Mexico uses PSCs in first Round One step

Dec. 19, 2014
Mexico is offering production-sharing contracts to companies incorporated in the country for exploration of 14 shallow-water areas in Round One bidding for oil and gas opportunities.

Mexico is offering production-sharing contracts to companies incorporated in the country for exploration of 14 shallow-water areas in Round One bidding for oil and gas opportunities (OGJ Online, Nov. 10, 2014).

The law firm Mayer Brown reports PSCs with 3-5-year exploration terms will be awarded “pursuant to economic criteria contained in the bidders’ proposals, based on a weighted formula that includes consideration of the share of operating profits offered to the state and a multiplier of the minimum investment commitment per contract area.”

Companies from outside Mexico may participate in all phases of bidding.

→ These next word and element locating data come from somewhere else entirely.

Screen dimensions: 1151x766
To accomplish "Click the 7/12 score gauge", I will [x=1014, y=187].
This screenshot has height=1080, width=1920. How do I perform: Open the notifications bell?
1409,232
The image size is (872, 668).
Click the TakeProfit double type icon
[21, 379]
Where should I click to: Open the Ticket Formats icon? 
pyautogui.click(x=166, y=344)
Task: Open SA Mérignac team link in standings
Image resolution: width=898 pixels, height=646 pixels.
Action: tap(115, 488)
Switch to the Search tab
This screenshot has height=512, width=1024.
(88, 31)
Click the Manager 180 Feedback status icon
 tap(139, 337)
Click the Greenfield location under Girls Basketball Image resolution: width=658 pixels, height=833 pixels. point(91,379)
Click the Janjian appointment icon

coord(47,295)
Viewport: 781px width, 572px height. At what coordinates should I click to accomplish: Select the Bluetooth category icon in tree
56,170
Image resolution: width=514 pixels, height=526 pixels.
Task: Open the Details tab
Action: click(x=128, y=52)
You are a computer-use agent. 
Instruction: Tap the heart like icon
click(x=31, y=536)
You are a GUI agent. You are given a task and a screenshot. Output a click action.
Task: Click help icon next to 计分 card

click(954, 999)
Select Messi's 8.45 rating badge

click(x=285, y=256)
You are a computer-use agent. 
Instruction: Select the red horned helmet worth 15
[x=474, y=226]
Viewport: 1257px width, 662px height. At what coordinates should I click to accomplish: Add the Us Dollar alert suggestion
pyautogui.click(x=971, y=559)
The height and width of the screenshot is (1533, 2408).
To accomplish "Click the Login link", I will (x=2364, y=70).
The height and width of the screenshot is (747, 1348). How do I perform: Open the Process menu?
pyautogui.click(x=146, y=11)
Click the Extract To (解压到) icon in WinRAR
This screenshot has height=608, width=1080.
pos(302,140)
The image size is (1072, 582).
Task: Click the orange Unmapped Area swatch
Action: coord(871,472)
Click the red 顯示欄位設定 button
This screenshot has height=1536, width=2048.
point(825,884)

The government’s National Hydrocarbons Commission (CNH), however, may execute exploration and production contracts only with commercial entities incorporated in Mexico.

Pemex, the national oil company, is authorized to bid by itself or in association with other operators under the same bidding terms.

The bidding invitation for exploration of the 14 shallow-water areas is the first step in Round One.

The Ministry of Energy’s tentative schedule for subsequent 2015 steps in the round is for bidding invitations in January for shallow-water production, in February for onshore, in March for the Chicontepec basin and unconventional, and in April for deep water.